Former students say those named in Sask. Christian school lawsuit shouldn’t be educating during investigation
WARNING: This story contains disturbing details.
Former students of a private Christian school in Saskatchewan where physical and sexual abuse is alleged to have taken place say the provincial government needs to be more transparent and take further action against former employees of the school.
They say the province’s decision to appoint an administrator to oversee three schools in response to the allegations is not enough and that the people accused shouldn’t be allowed to keep working in schools while the allegations are investigated.
“I think it’s very clear what needs to be done when there are allegations of child abuse against people in positions of authority over children,” said Stefanie Hutchinson.
“You just remove the people while you investigate.”
WATCH| Sask. government steps in following allegations of abuse at private Christian schools
Earlier this month, an investigation by CBC News detailed years of physical, emotional and sexual abuse allegedly endured by students of the former Saskatoon Christian Centre Church and the Christian Centre Academy school, now known as Mile Two Church and Legacy Christian Academy.
The abuse is alleged to have been carried out by staff and leadership at the school and adjacent church.
More than 30 former students of the school have filed criminal complaints, and a class action lawsuit is seeking $25 million in damages.
A former Christian Centre Academy youth pastor said in an interview with CBC News that the allegations are “100 per cent true.”
Saskatoon police have confirmed an investigation and say they handed the file to Crown prosecutors back in April for consideration of possible charges.
In response, Minister of Education Dustin Duncan stepped in and announced that the province would appoint administrators to oversee operations at three schools — Legacy Christian Academy, Regent Academy in Prince Albert and Grace Christian School in Saskatoon — all of which employ people named in the class action lawsuit.
‘Abdication’ of responsibility
Stefanie Hutchinson and her sister Christina Hutchinson say they are confused and disappointed by the lack of concrete action taken by the provincial government.
The sisters attended Christian Centre Academy from kindergarten to Grade 12.
“What more do they need?” said Stefanie.
The sisters have grave concerns and say the decision to appoint an administrator — rather than removing the teachers from the schools — is baffling.
“It’s a delay in ensuring the safety of the children who will be coming to these schools. It just does not make any sense, except that the ministry is trying to avoid maybe having to make some hard decisions,” said Stefanie. “It’s an abdication, really, of their responsibility.”
Lack of answers
The provincial government has declined to say how many of the 21 people named in the lawsuit remain teachers in Saskatchewan or are involved with the schools being placed under administration.
However, in a statement, the Ministry of Education confirmed that those three schools were placed under administration because they have “someone employed” who was named in the lawsuit.
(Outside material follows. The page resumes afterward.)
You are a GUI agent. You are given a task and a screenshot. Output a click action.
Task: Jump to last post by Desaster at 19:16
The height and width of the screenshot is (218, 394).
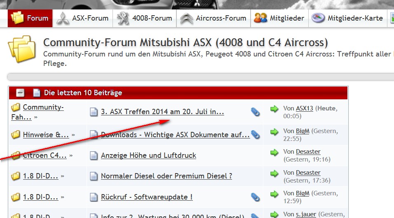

The province did not provide a response when asked to provide the names of the people from the lawsuit employed at the three schools.
LISTEN| Sask. education minister appoints a special administrator to run 3 private schools
The Morning Edition – Sask16:45Sask. education minister appoints a special administrator to run 3 private schools
Christine says that as a parent, she expects school to be a safe place for her children and that she has a right to know if teachers have had allegations of abuse or any kind of misconduct made against them.
“They should be making the public aware so that they can make decisions for the best interests of them and their families,” she said.
Stefanie agreed, saying that if the province has issues with naming those under scrutiny then at the very least it should make sure they’re removed from positions where they have authority or interact with children.
Regent Academy has not responded to a request for comment.
Grace Christian School in Saskatoon provided a statement saying it welcomed the appointment of an administrator.
“The safety and well-being of our students has always and will always be our primary concern. We’ve always cooperated fully with the Ministry of Education, and will continue to do so,” the statement reads.
Despite being asked, Grace Christian School did not identify who it employs that is named in the lawsuit.
The administrators at each of the schools have yet to be selected, but will be in place by the start of the 2022/2023 school year, according to the Ministry of Education.